== Tekstfragment ==
Verkiezingen Oostenrijk leiden tot moeilijke formatie
De Oostenrijkse politiek dacht afgelopen zomer dat verkiezingen voor nieuwe mogelijkheden zouden zorgen. Maar twee dagen voor de verkiezingen lijkt alles erop dat het een nek-aan-nekrace wordt tussen de twee grote partijen en dat het landschap niet veel verandert.
De afgelopen anderhalf jaar werd het Alpenland -net als Duitsland- geregeerd door een zogenaamde grote coalitie. Maar in tegenstelling tot de Duitse was de Oostenrijkse samenwerking tussen de sociaaldemocraten (SPÖ) en conservatieven (ÖVP) niet succesvol. Het kabinet dat begin 2007 aantrad, was al het product van een moeizame formatie. En sindsdien zijn de ministers vrijwel onafgebroken met elkaar in gevecht geweest.Deze zomer ging de stekker er daarom uit en werden nieuwe verkiezingen uitgeroepen. Maar alle opiniepeilingen wijzen erop dat de regeringspartijen SPÖ en de ÖVP het veld blijven beheersen. Beide zouden 27 tot 29 procent van de stemmen halen, met een lichte voorsprong voor de sociaaldemocraten. De kiezer is hen blijkbaar nog niet zat.
===
== Gegevensset ==
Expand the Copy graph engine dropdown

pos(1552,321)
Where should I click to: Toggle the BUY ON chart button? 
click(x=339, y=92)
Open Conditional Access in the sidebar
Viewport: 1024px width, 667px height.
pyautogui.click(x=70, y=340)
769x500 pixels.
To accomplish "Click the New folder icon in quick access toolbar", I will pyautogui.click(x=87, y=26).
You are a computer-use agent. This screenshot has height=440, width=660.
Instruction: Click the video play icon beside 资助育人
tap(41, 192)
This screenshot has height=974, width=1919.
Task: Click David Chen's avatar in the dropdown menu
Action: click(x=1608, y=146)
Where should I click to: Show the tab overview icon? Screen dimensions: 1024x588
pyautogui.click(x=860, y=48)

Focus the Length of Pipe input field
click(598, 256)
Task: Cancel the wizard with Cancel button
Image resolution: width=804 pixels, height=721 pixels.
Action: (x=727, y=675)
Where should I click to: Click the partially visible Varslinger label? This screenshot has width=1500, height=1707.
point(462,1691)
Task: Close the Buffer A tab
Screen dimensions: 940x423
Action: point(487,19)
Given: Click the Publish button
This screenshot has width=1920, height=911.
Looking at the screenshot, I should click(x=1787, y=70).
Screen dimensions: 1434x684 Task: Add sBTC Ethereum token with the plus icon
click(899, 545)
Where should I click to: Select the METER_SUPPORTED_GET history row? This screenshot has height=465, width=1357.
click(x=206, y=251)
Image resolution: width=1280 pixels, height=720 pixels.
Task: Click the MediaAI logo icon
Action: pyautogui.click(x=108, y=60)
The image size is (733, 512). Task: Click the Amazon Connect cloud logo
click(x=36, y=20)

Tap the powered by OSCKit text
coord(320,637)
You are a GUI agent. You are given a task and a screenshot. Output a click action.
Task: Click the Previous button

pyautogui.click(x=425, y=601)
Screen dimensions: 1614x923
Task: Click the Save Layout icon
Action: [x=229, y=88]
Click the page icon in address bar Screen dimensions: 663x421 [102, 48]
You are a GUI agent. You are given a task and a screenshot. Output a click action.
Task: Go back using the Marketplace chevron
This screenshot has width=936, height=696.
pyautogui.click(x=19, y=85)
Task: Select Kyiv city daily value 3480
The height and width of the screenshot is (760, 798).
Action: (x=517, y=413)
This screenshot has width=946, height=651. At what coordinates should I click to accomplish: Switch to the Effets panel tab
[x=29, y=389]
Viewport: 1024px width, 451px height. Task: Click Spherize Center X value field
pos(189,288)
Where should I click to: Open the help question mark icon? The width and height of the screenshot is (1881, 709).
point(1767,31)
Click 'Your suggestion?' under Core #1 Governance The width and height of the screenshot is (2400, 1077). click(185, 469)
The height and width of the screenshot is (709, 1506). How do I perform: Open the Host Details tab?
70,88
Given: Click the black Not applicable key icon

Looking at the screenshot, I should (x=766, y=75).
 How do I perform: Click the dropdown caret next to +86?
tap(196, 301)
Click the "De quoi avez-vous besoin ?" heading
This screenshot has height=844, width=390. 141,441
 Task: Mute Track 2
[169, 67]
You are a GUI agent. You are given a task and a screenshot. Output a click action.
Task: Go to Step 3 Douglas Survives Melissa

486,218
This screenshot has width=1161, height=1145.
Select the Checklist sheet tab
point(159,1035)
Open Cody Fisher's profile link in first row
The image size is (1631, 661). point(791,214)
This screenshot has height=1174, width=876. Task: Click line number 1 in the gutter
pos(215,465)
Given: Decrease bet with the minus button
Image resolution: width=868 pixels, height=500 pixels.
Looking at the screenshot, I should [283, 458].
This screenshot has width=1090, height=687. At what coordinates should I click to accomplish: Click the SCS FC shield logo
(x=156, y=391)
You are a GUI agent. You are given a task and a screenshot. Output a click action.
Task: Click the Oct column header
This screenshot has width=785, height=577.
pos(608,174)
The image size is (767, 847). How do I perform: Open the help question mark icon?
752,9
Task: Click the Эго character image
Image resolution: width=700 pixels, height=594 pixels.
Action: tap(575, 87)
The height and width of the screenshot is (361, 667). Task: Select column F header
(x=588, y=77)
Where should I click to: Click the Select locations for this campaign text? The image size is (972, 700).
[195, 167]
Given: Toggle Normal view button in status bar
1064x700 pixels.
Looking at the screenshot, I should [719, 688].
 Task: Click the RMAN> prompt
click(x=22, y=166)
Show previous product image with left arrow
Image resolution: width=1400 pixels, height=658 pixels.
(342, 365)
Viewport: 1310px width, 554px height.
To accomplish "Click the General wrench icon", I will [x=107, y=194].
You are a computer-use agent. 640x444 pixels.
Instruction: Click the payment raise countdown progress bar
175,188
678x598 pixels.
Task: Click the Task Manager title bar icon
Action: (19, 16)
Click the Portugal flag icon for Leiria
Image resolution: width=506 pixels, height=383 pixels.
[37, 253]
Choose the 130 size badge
===
Opdrachten ->
1/ Kopieer uit het tekstfragment over de Oostenrijkse verkiezingen letterlijk het deel tussen "De afgelopen anderhalf" en "nog niet zat.", beide inbegrepen.
2/ Vat het tekstfragment over de Oostenrijkse verkiezingen samen in twee zinnen.

Uitwerkingen ->
1/
De afgelopen anderhalf jaar werd het Alpenland -net als Duitsland- geregeerd door een zogenaamde grote coalitie. Maar in tegenstelling tot de Duitse was de Oostenrijkse samenwerking tussen de sociaaldemocraten (SPÖ) en conservatieven (ÖVP) niet succesvol. Het kabinet dat begin 2007 aantrad, was al het product van een moeizame formatie. En sindsdien zijn de ministers vrijwel onafgebroken met elkaar in gevecht geweest.Deze zomer ging de stekker er daarom uit en werden nieuwe verkiezingen uitgeroepen. Maar alle opiniepeilingen wijzen erop dat de regeringspartijen SPÖ en de ÖVP het veld blijven beheersen. Beide zouden 27 tot 29 procent van de stemmen halen, met een lichte voorsprong voor de sociaaldemocraten. De kiezer is hen blijkbaar nog niet zat.

2/ De grote coalitie van SPÖ en ÖVP, die sinds begin 2007 regeerde en waarvan de ministers vrijwel onafgebroken met elkaar in gevecht waren, werd deze zomer beëindigd, waarna nieuwe verkiezingen werden uitgeroepen. Volgens alle peilingen halen beide regeringspartijen opnieuw 27 tot 29 procent van de stemmen, met een lichte voorsprong voor de sociaaldemocraten, en lijkt het een nek-aan-nekrace te worden waarin het politieke landschap weinig verandert.